Jean-Noël Barrot, ministre des Affaires étrangères, a annoncé la convocation de l’ambassadeur de Russie, Alexeï Mechkov, pour discuter d’une campagne de sabotage informatique.
Le gouvernement français a décidé d'agir face à une vaste opération de cyberespionnage orchestrée par la Russie. Dans une déclaration sur BFMTV-RMC, le ministre des Affaires étrangères, Jean-Noël Barrot, a confirmé que l’ambassadeur serait convoqué dans les jours à venir suite aux révélations concernant cette campagne touchant plusieurs pays européens, dont la France.
Parallèlement, la France a accueilli ce lundi la « coalition des volontaires », un groupe d’alliés d’Ukraine dirigé par le Royaume-Uni et Paris, axé sur la préparation des garanties de sécurité contre potentiels assauts russes.
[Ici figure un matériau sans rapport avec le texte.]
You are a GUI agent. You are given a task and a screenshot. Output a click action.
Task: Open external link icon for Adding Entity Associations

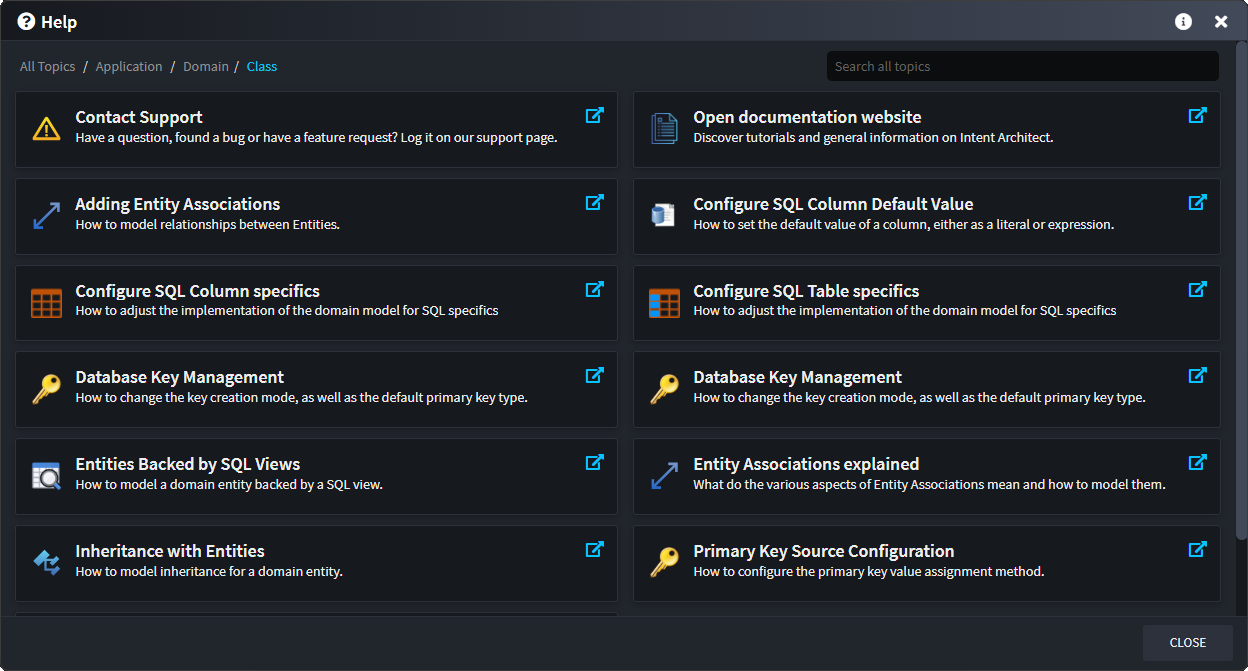point(594,203)
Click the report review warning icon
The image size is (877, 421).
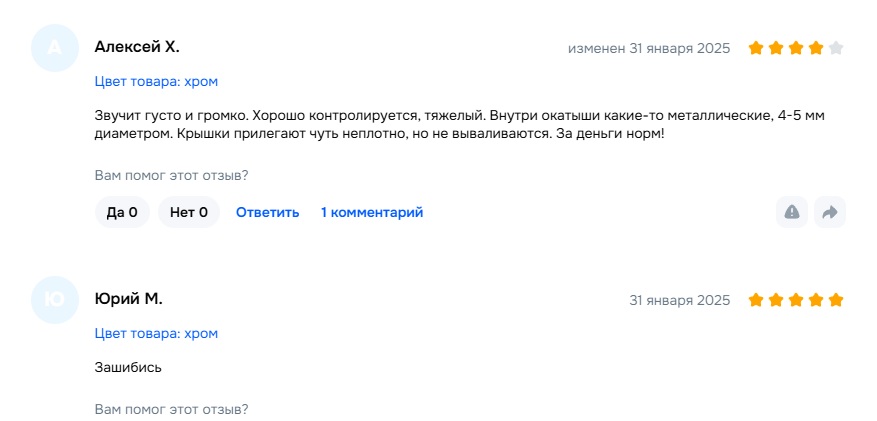click(792, 212)
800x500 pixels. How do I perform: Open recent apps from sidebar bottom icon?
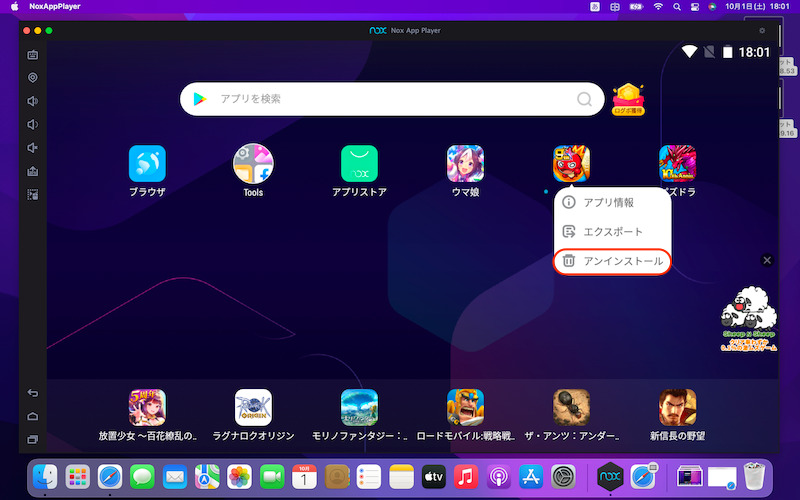32,440
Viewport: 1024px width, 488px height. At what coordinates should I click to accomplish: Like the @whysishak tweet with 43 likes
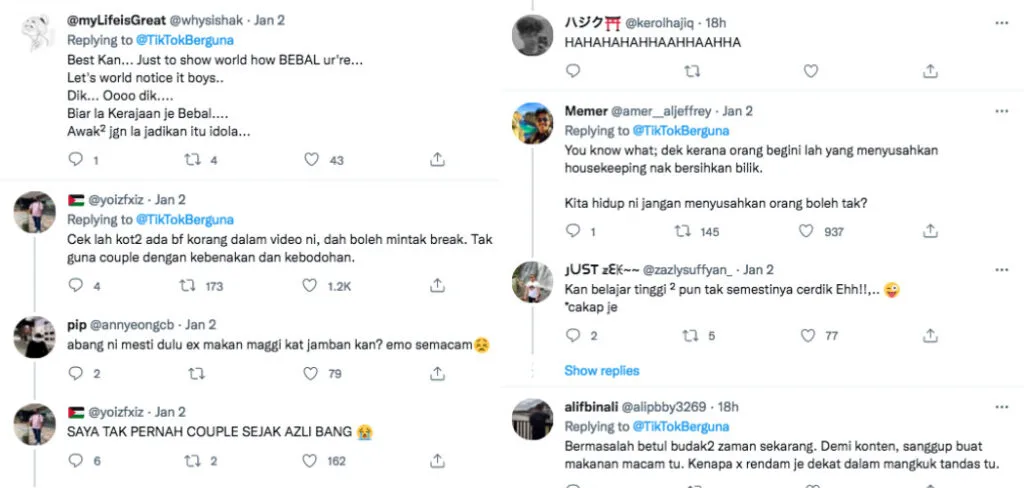[311, 160]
Barrot a également annoncé que des sanctions seraient prochainement imposées contre neuf personnes et quatre entités jugées responsables de cette attaque, laquelle aurait été planifiée par le FSB, le service de sécurité fédéral russe.
En avril dernier, Jean-Noël Barrot avait déjà attribué plusieurs cyberattaques au renseignement militaire russe, accusant ce dernier d’adopter un modus operandi cyber-offensif, référencé sous le nom APT28. Un rapport de l’Agence nationale de la sécurité des systèmes d’information (Anssi) a documenté des actions malveillantes entre 2021 et 2024 ciblant divers secteurs en France, notamment les ministères, la défense, ainsi que des infrastructures critiques comme les chemins de fer.
Le ministre français a souligné que la France disposait de moyens avancés pour détecter ces menaces. « Nous avons l'un des systèmes les plus élaborés en Europe pour contrer ces agressions hybridées provenant de Russie », a-t-il affirmé, en mentionnant les efforts de Viginum et de l’ANSSI pour protéger les processus démocratiques contre la désinformation.